Former Deutsche Bank trader in serious trouble for pocketing £3.4 million by manipulating markets
The Russian central bank is investigating the activities of former Deutsche Bank trader Yuri Khailov, who is accused of making a series of 8 trades between 2013 and 2015 on the Moscow Exchange that constitute market manipulation
The pledge to make individual interbank traders personally accountable for manipulating markets instead of purely censuring their employees continues as Russia’s central bank has today claimed that Yuri Khilov, whilst acting on behalf of the London operations of Deutsche Bank, which until this year was the world’s second largest FX dealer with 14.5% of the world’s FX volume going through its books, which has reduced this year to just 7.9%.
Mr. Khilov now finds himself accused of carrying out 300 billion rubles worth of trades in eight listed securities on the Moscow Exchange between himself and his relatives between January 2013 and January 2015, in which, according to the central bank, he bought and sold the assets within a few minutes in order to generate a profit.

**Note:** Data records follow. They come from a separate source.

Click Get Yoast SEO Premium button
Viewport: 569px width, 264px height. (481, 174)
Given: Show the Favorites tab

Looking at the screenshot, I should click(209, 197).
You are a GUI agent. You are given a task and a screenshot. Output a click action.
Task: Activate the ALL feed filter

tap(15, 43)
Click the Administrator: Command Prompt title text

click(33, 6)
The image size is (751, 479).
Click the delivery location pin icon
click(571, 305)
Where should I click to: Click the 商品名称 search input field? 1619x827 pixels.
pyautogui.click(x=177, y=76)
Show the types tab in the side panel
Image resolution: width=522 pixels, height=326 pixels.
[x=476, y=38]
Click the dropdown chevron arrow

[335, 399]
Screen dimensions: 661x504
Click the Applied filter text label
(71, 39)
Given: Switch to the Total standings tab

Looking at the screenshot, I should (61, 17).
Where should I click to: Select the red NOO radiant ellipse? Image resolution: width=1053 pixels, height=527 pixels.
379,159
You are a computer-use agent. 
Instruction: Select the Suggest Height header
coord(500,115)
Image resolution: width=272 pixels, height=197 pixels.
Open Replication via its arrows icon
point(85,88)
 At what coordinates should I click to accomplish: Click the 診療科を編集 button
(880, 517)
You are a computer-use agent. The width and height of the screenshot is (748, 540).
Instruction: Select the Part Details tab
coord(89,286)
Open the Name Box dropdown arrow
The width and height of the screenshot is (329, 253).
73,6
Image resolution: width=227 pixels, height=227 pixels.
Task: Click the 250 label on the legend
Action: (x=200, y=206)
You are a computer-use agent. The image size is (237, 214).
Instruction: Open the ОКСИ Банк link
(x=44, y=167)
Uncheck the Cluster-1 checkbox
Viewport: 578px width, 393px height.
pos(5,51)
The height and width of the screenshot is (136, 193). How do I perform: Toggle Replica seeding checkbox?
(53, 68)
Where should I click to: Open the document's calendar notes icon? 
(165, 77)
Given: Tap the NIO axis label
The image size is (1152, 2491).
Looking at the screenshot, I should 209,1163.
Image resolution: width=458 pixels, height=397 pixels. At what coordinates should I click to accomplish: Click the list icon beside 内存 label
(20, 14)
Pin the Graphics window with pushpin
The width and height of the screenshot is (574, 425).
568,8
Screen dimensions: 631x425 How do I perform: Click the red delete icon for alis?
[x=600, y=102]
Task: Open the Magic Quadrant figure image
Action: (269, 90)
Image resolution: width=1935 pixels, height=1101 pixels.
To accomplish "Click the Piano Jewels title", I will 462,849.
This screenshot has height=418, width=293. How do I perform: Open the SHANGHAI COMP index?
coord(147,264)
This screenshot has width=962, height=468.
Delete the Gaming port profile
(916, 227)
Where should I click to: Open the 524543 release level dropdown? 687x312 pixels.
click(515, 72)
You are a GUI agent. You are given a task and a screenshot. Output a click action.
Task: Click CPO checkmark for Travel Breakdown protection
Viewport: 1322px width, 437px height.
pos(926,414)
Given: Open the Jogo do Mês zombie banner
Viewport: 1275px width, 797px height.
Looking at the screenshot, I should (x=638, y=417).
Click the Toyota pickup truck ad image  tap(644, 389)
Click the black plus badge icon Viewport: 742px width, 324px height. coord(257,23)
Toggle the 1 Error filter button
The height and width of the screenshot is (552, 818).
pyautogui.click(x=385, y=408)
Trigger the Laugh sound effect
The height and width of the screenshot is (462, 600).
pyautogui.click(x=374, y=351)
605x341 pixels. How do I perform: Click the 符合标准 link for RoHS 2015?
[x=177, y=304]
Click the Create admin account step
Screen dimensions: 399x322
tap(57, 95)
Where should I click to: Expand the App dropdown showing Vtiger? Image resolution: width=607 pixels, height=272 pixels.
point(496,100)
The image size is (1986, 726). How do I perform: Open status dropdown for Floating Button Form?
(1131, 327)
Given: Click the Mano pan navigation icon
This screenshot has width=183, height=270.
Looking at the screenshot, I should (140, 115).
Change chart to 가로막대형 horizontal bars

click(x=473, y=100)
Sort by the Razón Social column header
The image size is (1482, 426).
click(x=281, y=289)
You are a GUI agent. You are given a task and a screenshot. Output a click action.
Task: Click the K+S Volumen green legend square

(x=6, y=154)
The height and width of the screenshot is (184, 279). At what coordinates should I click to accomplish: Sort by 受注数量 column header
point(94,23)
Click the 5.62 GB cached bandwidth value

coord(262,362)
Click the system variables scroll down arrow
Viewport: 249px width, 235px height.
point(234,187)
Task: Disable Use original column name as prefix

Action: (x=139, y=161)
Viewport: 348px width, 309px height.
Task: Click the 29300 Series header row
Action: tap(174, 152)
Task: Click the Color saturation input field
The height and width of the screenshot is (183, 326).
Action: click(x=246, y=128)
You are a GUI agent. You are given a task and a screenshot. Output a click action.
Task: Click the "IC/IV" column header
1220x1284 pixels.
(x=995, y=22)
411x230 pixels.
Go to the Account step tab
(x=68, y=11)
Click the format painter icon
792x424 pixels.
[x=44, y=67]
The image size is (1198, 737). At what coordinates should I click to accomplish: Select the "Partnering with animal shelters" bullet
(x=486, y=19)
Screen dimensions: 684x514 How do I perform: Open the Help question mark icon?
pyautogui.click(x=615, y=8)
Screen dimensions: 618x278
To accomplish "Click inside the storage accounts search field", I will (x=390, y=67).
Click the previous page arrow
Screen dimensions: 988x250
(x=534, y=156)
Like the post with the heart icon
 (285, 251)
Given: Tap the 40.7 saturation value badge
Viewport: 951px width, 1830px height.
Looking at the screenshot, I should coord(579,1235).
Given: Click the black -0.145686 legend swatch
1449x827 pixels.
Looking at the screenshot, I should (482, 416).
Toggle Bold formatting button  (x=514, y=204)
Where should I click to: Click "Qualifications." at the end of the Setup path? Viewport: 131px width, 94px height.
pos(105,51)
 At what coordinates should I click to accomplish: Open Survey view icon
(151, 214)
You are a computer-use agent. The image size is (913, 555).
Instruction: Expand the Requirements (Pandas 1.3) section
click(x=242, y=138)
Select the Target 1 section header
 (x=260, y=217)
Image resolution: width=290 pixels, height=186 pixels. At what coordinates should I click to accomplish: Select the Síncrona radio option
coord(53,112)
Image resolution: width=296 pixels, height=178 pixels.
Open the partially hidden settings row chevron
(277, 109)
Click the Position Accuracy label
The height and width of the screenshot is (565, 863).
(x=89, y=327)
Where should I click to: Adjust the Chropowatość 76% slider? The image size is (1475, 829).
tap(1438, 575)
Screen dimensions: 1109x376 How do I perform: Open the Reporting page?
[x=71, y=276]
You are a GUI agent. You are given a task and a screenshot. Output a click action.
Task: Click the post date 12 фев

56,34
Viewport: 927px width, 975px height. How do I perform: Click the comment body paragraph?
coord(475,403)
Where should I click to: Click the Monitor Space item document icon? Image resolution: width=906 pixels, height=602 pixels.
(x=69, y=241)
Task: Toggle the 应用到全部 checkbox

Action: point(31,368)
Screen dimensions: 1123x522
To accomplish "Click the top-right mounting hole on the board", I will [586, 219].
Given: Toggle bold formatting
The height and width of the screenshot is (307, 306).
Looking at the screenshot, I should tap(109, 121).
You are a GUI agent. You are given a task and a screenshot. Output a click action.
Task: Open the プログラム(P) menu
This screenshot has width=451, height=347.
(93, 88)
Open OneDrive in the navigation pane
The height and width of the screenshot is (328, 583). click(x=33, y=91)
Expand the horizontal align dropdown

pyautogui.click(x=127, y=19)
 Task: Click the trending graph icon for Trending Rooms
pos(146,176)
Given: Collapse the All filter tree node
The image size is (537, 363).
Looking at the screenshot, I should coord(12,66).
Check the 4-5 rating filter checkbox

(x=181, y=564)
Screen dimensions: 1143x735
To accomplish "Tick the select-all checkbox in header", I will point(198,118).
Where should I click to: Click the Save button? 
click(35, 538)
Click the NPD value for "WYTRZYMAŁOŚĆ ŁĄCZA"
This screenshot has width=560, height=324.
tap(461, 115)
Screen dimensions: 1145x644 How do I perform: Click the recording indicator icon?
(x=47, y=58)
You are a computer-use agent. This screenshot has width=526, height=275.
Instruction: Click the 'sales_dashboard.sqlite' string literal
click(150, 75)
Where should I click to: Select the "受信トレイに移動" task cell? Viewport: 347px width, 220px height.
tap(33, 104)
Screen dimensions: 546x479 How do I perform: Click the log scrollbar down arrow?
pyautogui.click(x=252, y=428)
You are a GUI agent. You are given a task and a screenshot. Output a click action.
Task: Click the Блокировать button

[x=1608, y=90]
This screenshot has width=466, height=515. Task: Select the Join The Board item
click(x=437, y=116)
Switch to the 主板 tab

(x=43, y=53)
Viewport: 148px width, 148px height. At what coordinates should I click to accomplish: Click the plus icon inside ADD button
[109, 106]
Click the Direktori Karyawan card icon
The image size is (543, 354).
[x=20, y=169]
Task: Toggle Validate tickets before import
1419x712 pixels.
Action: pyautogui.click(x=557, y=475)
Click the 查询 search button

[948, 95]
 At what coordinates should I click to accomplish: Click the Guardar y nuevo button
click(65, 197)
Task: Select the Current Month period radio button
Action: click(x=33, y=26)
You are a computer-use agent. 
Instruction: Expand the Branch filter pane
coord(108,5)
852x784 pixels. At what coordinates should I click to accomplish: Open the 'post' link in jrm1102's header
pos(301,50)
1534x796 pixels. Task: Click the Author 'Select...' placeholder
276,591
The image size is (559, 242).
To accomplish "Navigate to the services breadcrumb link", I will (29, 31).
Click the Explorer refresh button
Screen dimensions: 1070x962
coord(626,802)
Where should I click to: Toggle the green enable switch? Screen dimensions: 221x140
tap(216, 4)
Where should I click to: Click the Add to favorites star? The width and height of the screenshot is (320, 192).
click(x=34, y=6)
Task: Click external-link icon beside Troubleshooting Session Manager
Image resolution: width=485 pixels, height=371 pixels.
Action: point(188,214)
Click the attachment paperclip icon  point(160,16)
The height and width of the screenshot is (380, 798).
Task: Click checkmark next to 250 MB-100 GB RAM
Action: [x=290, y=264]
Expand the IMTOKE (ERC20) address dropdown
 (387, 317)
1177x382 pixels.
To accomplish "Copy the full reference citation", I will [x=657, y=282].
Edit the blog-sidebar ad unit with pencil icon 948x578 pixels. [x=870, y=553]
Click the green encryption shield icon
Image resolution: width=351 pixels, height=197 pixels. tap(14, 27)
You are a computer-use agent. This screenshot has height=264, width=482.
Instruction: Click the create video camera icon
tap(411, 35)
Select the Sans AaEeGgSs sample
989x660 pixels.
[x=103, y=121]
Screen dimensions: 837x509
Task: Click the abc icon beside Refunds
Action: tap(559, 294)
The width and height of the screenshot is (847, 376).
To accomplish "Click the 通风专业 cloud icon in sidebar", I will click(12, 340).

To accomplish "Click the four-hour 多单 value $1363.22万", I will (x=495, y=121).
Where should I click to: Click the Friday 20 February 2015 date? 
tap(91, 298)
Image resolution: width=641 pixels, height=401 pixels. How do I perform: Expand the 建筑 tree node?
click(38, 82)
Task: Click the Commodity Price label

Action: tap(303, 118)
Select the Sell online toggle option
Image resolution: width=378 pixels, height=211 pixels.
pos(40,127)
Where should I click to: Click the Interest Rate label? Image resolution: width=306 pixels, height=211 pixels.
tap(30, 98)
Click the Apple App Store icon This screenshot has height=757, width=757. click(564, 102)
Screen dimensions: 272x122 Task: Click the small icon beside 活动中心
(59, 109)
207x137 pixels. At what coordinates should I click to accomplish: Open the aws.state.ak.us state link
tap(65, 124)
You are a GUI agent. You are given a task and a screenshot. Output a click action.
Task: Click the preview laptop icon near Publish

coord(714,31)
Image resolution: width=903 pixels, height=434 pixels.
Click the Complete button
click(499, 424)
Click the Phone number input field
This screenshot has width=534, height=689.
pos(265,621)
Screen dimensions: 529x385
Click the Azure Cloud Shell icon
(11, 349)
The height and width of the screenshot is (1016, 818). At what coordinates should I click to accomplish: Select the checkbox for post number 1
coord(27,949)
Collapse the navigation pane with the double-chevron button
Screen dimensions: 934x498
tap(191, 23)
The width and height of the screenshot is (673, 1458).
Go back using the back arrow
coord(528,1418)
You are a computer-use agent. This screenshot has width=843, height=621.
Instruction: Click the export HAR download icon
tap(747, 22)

A commercial statement was provided today by Deutsche Bank on the matter, saying “Deutsche Bank has conducted an internal investigation into the activities of the former employee and provided the market regulator with its results. We remain committed to working to detect and combat misconduct activities and will continue to closely cooperate with the authorities on such matters.”
The investigation by the central bank, which has now passed its findings onto law enforcement, took place with help from Germany’s financial markets regulator, BaFIN.
It is important to note that this particular investigation is a different matter and completely separate to another probe involving Deutsche Bank’s Moscow office and potential weaknesses in the safeguards surrounding so-called mirror trades, essentially in which one trading party mimics the actions of another.